CECI n'est pas EXECUTE 8 août 1855

Année 1855 |

8 août 1855

Francisque de Corcelle à Alfred de Falloux

8 Août 1855

Mon cher ami, j'ai reçu votre dernier billet. L'auteur des lignes qui vous sont parvenues est charitable, aimable, pieux: mais je doute un peu de la justesse de ses appréciations.
Les paroles qu'il rapporte me semble coloré au-delà de ce que la physionomie du saint personnage exprime habituellement. Il se peut, cependant, qu'il soit exact; dans tous les cas, il a voulu l'être. Sur ce point, je n'ai pas de doute. Ceux qui me restent  compliquent la difficulté de la réponse à faire. La note demandée ne peut être dans la vraie mesure que si vous connaissez parfaitement la nuance, le ton, le désir de la question telle qu'elle a été posée. Autre observation importante: la question est-elle antérieure ou postérieure à l'envoi et à la remise des lettres? Je ne suis pas requis nominativement, comme vous l'êtes ainsi que M. S. Je crois donc qu'il y aurait de ma part indiscrétion à intervenir de nouveau. Ainsi, je me borne à faire des vœux pour une très sage réponse. Elle aura cette qualité et toutes les autres, puisque vous la ferez. Vous éprouverez probablement un grand embarras. C'est verbalement qu'il faudrait s'expliquer pour être complet et bien compris. Beaucoup de précisions dans le choix des exemples serait de plus nécessaires. Or, comment s'aventurer, de loin, dans de longues démonstrations, sans savoir suffisamment la véritable disposition d'esprit de celui à qui l'on s'adresse? Et puis vous risquez de ne pas présenter les choses de la même manière que M. S  si vos témoignages ne sont pas semblables il s'affaibliront l'un par l'autre. Je crains que M. S. ne vous consulte pas et réponde de son côté par un tableau qui ne sera pas conforme à vos intentions. Ce n'est pas un esprit assez profond et assez juste pour que vous puissiez vous en rapporter entièrement à lui.

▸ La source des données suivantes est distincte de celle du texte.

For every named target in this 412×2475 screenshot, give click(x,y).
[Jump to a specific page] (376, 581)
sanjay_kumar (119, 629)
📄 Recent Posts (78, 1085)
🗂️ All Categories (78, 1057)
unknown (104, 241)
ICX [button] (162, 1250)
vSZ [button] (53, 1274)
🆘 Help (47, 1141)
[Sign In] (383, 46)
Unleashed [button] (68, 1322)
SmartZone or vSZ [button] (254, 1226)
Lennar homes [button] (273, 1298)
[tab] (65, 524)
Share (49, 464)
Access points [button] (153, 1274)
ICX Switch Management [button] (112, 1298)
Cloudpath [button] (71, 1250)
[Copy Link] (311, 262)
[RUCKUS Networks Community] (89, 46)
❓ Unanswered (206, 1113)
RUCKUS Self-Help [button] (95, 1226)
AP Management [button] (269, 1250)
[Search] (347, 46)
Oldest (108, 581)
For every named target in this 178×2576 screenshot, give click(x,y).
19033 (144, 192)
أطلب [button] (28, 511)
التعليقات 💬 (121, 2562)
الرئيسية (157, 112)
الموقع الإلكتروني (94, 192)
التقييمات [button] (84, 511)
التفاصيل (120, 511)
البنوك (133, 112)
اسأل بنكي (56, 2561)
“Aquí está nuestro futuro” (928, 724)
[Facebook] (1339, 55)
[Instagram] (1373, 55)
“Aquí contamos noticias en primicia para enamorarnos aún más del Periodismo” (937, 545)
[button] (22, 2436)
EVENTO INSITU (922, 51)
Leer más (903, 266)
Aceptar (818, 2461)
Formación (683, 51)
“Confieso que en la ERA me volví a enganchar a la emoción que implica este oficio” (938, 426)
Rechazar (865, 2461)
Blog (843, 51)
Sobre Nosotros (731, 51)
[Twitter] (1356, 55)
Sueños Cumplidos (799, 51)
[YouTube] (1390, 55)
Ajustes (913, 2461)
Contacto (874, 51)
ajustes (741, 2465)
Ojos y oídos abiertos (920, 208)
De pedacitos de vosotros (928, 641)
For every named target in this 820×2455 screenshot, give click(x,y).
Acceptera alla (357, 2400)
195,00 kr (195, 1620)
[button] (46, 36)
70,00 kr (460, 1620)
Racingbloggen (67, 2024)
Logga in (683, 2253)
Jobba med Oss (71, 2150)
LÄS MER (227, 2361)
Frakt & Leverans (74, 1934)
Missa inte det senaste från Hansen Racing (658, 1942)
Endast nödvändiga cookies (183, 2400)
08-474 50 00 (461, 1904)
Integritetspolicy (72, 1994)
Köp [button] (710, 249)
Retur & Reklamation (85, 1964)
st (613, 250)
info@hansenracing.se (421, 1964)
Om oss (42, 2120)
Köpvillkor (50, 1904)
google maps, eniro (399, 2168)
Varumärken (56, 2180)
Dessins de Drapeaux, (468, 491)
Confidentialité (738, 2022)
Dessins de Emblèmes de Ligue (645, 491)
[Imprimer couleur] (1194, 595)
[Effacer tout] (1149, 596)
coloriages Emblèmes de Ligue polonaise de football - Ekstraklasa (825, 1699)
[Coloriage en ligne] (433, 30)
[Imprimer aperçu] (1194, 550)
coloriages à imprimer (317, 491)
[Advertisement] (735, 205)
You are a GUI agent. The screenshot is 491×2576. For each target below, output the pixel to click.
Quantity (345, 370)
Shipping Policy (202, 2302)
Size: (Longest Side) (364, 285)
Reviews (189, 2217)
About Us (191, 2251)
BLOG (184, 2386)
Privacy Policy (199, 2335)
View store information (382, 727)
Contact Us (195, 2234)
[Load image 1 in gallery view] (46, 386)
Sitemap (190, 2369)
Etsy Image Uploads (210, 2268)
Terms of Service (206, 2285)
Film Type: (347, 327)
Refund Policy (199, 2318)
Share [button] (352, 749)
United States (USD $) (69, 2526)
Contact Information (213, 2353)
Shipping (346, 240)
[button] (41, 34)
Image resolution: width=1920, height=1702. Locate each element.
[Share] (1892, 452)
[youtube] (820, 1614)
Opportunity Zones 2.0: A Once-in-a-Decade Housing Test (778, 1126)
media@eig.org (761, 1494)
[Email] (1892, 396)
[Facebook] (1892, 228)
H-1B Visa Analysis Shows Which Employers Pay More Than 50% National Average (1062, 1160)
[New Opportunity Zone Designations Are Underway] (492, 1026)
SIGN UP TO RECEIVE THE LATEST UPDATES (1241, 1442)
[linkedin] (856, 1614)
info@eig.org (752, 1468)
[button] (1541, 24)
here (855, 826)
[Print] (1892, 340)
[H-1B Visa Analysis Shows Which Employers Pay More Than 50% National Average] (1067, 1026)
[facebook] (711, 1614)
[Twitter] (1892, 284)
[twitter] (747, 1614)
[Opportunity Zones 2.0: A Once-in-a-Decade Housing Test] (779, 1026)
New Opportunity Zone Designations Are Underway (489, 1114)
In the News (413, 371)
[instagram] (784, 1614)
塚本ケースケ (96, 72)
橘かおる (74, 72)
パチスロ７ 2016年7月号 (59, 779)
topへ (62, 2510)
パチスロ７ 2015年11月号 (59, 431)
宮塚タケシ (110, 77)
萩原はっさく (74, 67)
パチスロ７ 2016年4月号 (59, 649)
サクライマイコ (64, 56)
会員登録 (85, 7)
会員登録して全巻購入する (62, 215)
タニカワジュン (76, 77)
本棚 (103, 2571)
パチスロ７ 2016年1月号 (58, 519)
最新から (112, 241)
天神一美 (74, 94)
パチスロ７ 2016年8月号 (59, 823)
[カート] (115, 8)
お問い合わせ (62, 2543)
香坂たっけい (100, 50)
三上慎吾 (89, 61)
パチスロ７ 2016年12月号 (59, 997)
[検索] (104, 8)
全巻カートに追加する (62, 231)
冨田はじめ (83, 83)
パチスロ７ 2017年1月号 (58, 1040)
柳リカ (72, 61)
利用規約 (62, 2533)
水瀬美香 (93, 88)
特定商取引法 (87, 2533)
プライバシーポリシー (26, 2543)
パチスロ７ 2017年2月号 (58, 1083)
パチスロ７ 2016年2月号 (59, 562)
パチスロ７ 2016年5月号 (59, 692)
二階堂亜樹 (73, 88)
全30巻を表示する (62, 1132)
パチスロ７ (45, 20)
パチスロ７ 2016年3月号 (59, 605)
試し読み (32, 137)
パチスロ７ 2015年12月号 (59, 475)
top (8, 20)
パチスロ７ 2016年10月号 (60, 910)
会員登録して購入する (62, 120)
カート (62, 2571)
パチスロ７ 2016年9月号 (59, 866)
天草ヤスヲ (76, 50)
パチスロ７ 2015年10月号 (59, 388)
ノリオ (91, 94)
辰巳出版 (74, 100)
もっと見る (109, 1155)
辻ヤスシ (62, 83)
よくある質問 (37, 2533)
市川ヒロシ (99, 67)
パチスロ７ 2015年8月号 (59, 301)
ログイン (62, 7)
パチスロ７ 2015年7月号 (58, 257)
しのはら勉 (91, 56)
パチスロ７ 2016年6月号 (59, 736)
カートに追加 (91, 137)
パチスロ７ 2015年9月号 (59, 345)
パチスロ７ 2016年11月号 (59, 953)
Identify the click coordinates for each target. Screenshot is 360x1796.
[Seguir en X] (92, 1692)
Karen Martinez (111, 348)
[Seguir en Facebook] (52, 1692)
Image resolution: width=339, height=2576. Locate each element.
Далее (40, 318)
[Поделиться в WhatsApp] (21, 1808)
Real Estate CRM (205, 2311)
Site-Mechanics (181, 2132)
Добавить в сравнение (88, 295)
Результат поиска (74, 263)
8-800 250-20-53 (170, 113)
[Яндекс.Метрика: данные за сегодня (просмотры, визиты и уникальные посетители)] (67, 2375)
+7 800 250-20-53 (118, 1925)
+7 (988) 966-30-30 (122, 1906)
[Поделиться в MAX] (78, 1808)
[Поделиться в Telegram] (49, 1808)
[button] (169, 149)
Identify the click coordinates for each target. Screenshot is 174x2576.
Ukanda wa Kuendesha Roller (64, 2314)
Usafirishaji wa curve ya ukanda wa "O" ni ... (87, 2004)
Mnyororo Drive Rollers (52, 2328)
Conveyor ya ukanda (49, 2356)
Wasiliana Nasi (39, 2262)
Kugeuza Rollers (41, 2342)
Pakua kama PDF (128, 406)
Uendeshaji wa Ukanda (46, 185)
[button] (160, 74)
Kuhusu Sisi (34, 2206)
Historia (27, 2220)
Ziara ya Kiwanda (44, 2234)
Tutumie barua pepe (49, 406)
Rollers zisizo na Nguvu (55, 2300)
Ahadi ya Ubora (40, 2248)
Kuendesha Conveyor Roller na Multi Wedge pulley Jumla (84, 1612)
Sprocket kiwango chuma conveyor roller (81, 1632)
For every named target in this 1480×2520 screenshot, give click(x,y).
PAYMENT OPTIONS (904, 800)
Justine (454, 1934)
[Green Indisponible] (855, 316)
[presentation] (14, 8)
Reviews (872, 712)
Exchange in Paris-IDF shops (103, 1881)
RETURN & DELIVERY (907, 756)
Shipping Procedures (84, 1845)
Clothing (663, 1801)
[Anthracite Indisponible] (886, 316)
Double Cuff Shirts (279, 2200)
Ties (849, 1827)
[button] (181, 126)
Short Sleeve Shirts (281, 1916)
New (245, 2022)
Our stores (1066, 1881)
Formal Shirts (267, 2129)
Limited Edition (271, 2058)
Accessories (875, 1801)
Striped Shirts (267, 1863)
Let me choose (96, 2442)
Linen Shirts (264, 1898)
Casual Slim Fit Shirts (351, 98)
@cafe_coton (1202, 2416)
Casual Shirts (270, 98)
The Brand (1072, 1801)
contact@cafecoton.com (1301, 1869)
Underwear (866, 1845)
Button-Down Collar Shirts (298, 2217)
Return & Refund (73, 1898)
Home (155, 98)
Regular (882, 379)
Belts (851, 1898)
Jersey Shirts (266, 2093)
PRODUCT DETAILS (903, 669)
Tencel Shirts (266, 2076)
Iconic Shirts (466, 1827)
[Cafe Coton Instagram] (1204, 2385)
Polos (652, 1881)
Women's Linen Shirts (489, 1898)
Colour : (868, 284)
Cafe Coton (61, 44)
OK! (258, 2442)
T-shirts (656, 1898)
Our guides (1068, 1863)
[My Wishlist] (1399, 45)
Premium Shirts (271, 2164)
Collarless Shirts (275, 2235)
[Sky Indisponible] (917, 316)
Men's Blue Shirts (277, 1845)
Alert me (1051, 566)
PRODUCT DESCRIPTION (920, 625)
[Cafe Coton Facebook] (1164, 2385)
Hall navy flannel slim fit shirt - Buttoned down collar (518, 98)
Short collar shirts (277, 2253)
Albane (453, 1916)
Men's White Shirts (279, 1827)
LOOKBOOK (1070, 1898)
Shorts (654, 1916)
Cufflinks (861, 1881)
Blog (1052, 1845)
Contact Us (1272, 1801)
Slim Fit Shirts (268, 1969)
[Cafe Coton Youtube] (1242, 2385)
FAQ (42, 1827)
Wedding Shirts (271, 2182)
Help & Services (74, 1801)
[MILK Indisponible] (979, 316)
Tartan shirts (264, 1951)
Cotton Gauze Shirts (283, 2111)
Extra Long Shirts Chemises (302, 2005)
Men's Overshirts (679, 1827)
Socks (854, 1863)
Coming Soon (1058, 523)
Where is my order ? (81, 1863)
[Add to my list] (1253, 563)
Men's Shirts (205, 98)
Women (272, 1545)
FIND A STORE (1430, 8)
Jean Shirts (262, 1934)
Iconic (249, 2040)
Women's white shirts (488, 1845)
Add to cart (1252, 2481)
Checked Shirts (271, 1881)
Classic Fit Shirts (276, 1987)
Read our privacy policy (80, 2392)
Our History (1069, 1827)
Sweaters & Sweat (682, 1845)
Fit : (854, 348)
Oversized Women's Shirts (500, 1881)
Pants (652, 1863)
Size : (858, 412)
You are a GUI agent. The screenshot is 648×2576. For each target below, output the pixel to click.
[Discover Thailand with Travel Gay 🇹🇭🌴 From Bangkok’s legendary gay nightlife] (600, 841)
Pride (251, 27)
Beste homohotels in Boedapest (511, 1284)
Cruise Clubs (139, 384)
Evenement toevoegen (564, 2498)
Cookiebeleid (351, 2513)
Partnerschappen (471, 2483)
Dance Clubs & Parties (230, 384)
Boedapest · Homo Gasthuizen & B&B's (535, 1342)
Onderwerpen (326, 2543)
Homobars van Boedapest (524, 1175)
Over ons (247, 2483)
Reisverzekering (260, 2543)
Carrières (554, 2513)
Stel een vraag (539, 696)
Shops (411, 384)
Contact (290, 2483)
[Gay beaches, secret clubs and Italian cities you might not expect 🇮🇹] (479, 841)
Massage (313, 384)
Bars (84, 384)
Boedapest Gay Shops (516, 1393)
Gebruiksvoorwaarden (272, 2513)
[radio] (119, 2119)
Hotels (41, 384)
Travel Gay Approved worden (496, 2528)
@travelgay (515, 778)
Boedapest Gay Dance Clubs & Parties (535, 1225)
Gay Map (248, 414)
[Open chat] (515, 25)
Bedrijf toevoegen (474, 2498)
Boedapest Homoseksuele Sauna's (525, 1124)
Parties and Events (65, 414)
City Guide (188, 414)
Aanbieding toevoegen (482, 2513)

Pour bien répondre, il faudrait être réunis, se bien concerter, et vous êtes au contraire dispersés.
La mort de mon saint ami l'abbé Gl de la Trappe m'a inspiré quelque pages intitulées : Souvenir de Staouëli1. Je les ai envoyé à Orléans pour une publicité quelconque. Ce sujet m'a permis d'exprimer, je crois, quelques pensées qui doivent être les vôtres. Si cela paraît et vous tombe sous la main vous m'en direz votre avis.

Les épreuves de V[euillot] continuent bien douloureusement. La mansuétude viendra-t-elle enfin? Ces jours derniers, je remarquais un fort étrange et scandaleux article contre le roi de Naples, pour les Murat. Le 15 juillet une apologie de l'épreuve du feu du Moyen-Âge. Cet amas d'énormité ne dépend plus de V tout seul. Une coterie toute entière s'est formée dans cet esprit; elle a son public et le mal durera donc longtemps. Comme vous le dites très bien: c'est du voltairianisme dans la façon contre les enfants de Voltaire. Ajoutez-y des affectations continuelles ; à côté des railleries une religion du mélodrame et les plus déplorables entraînements de violence, le contraire en un mot de la vérité, de la douceur, de la persuasion.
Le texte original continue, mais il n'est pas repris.